Records excerpted from a collection

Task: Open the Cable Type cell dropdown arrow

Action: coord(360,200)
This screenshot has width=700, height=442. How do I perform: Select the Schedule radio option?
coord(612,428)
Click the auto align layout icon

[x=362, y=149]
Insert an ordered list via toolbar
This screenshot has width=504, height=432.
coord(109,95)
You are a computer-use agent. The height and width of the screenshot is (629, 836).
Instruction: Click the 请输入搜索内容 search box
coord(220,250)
==
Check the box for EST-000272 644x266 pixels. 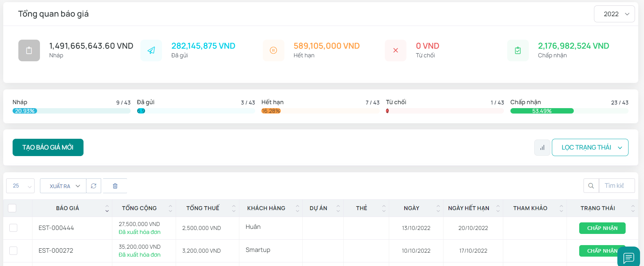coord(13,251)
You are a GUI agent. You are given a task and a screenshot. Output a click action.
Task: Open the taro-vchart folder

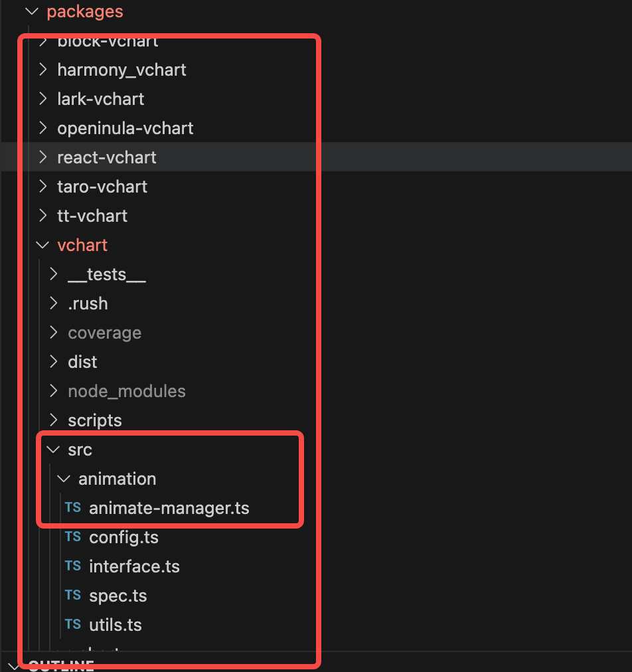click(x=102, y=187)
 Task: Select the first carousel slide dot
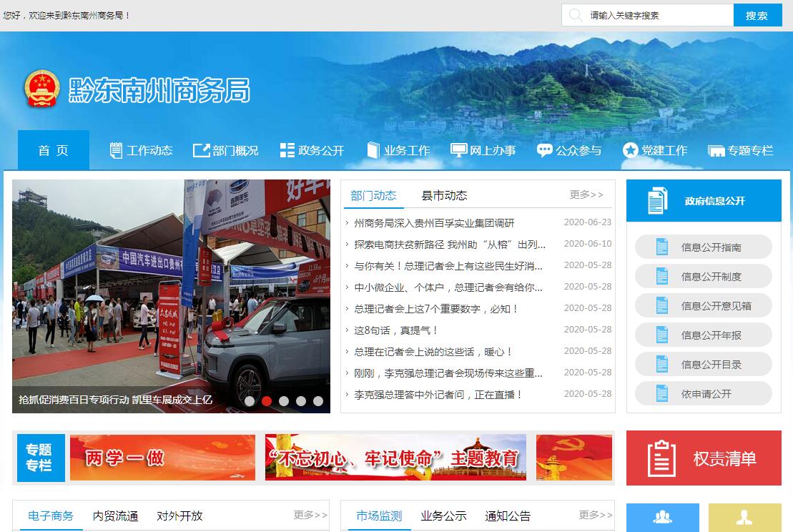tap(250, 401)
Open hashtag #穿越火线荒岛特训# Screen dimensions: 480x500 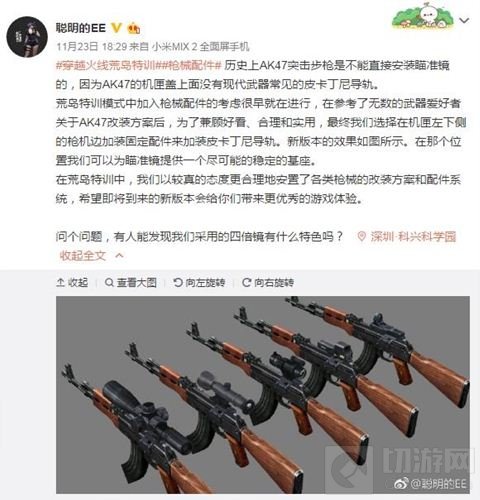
...
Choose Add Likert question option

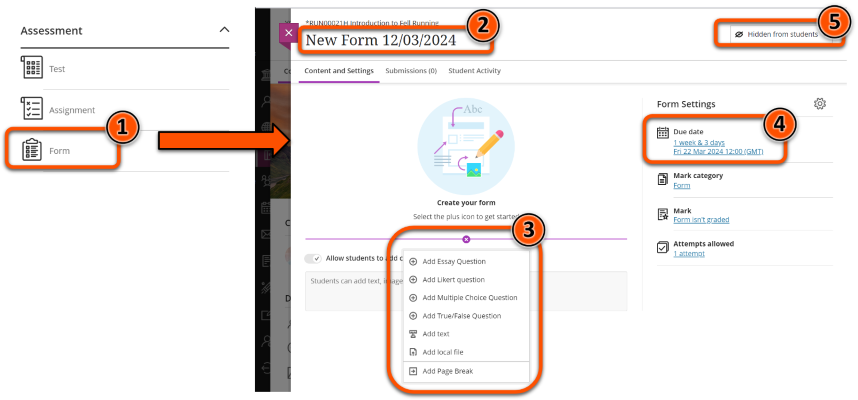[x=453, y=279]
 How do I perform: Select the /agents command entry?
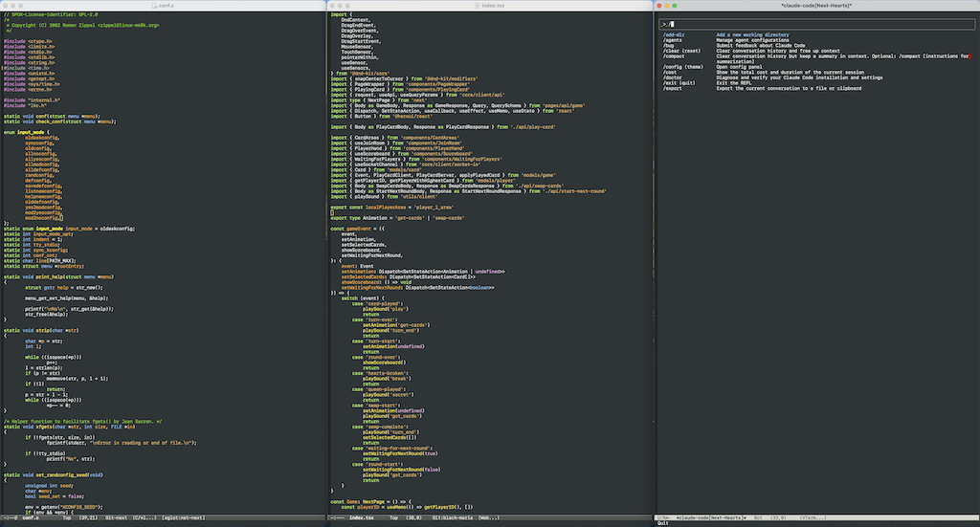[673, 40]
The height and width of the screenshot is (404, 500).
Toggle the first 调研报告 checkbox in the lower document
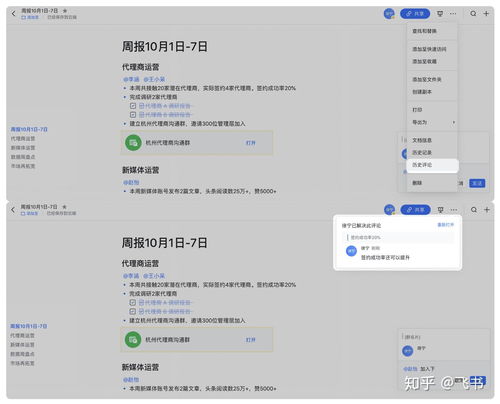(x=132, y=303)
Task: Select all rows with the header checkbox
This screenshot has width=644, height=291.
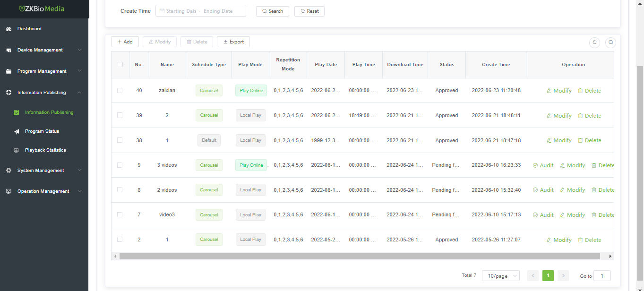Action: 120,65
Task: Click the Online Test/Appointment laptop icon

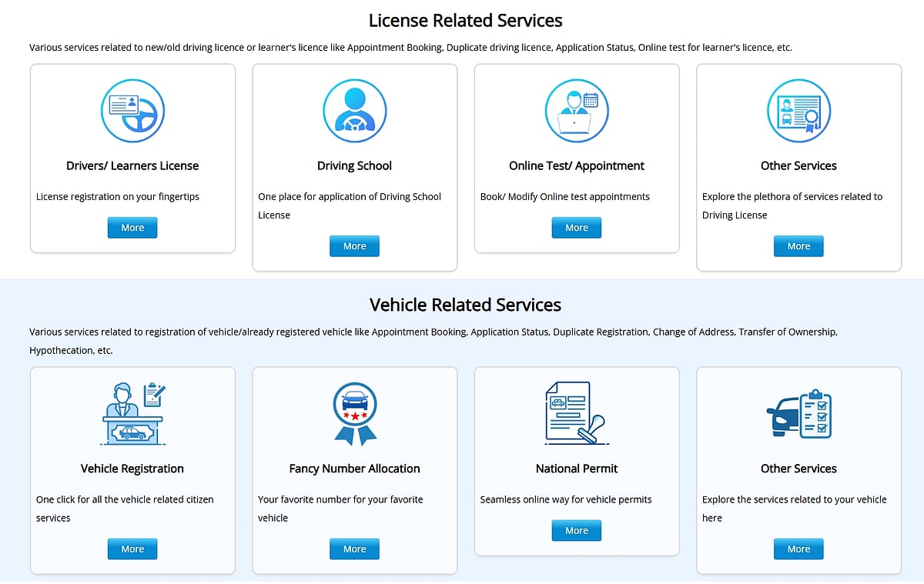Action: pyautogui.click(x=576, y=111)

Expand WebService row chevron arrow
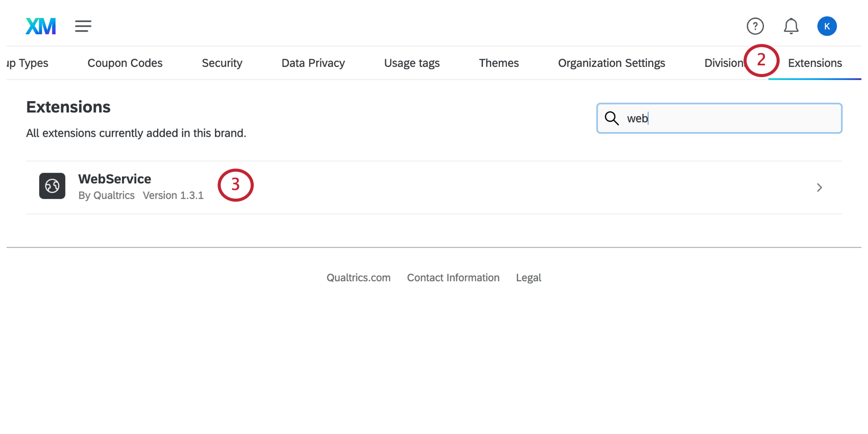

▶ **Exercise details**
Exact copy, pictures excluded: from the line with "Choose Add Likert question option" up to and including the line with "Expand WebService row chevron arrow" in the data above.

▶ **Worked solution**
Choose Add Likert question option

[x=453, y=279]
 How do I perform: Select the /agents command entry?
[673, 40]
The height and width of the screenshot is (404, 500).
Toggle the first 调研报告 checkbox in the lower document
(x=132, y=303)
Task: Select all rows with the header checkbox
This screenshot has width=644, height=291.
Action: 120,65
Task: Click the Online Test/Appointment laptop icon

Action: pyautogui.click(x=576, y=111)

Expand WebService row chevron arrow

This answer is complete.